Nothing knows about property. No IDX, no listing alerts, no saved searches, no market updates. That’s not a nice-to-have; automated listing alerts are the main reason a nurtured lead keeps opening your emails for eight months. A generic free CRM can drip newsletters. It cannot drip homes.
Per-tool sprawl eats the savings. The typical “free CRM” stack, six months in: free HubSpot, plus a $20 texting tool, plus a $30 email tool, plus a $25 site builder, plus Zapier to wire it together. You’re now paying $75 to $150 a month for a pile of tools that don’t share data, which is a worse deal than most paid real estate CRMs. Free is often just paid, distributed across five invoices.

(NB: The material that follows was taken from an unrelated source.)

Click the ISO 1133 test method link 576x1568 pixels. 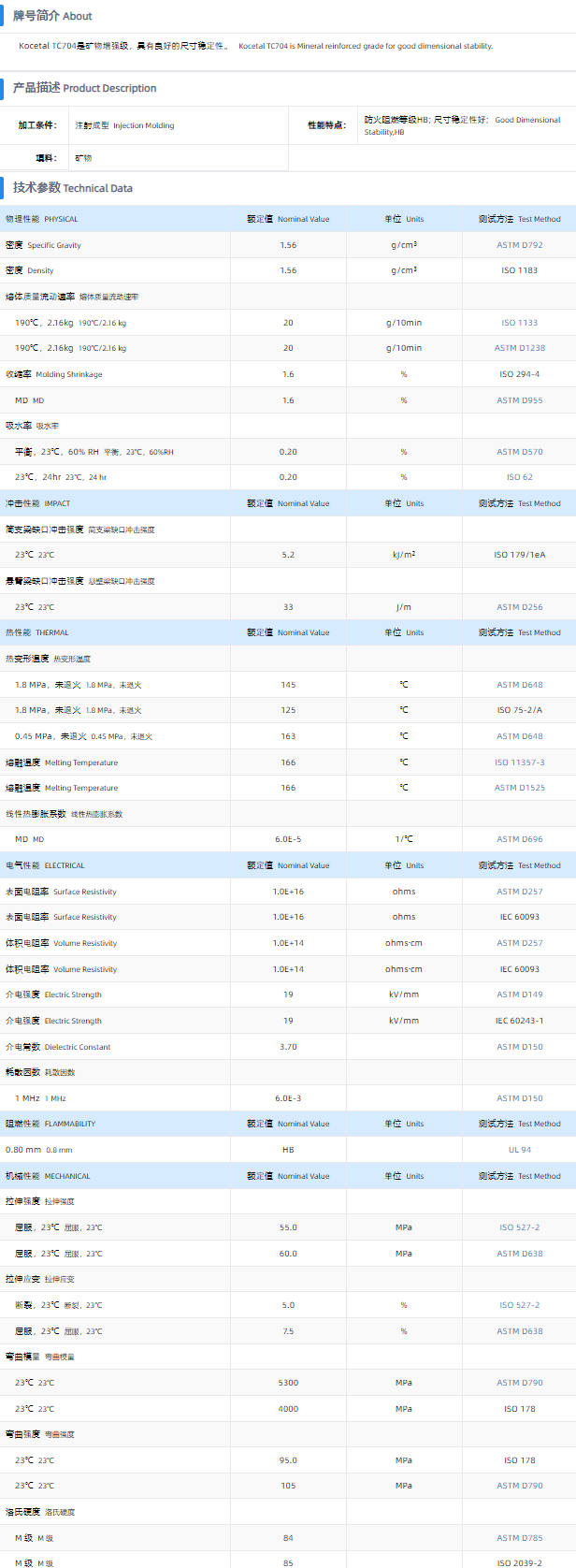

Migration pain compounds. Every month on the wrong system deepens the hole: contacts tagged in a scheme you’ll rebuild, notes that won’t export cleanly, automations you’ll recreate from screenshots. Switching CRMs is the single most avoided task in an agent’s business. The cheapest migration is the one you do at 80 contacts instead of 800.
And the quiet one: free shapes your habits around its gaps. No task engine means you stop planning follow-up. No logging means you stop keeping history. You don’t just lose features, you train yourself out of the behaviors that make a database worth anything.
Where CloseDaily stands: no free tier, on purpose
CloseDaily doesn’t have a free plan, and we won’t dress the trial up as one: it’s 7 days and requires a card. The cheapest way in is the CRM Agent plan at $49 a month, which is the full CloseDaily real estate CRM, not a crippled teaser of it. Texting, buyer and seller pipelines, automated follow-up, the actual product.
We think that’s more honest than a free tier designed to frustrate you into upgrading, but it does mean we’re the wrong answer for an agent whose budget is genuinely zero. If that’s you, take HubSpot’s free tools and our respect, and come back when the leads are flowing.
The decision guide
Stay free when all of these are true: you’re brand new or part-time, your database is under about 50 people, you’re not spending money on leads yet, and you’ll commit to a weekly manual review. HubSpot free or a disciplined spreadsheet will carry you.
A $49 real estate CRM beats free when any of these are true: you have real lead flow from any paid or portal source, you need texting inside the system, you’ve missed follow-ups you knew about, or you’re already paying for two or more duct-tape tools. At that point the $49 isn’t a cost, it’s consolidation. One missed $9,000 commission pays for 15 years of it.
A $299 all-in-one makes sense when: you also need what surrounds the CRM. If you’re separately paying for an IDX website, marketing tools, and AI writing tools, price the pile. CloseDaily’s Dominate plan bundles all of that at $299 a month, and comparable all-in-one platforms run $449 to $900+. If you’re only comparing CRMs, though, don’t pay for the bundle; see our full best real estate CRM comparison for how the paid field stacks up.
Free is a stage, not a strategy. Use it deliberately, set the tripwire that tells you you’ve outgrown it (50 contacts, first paid lead source, first missed follow-up), and when the tripwire fires, move fast. The agents who get hurt aren’t the ones who start free. They’re the ones who stay six months too long.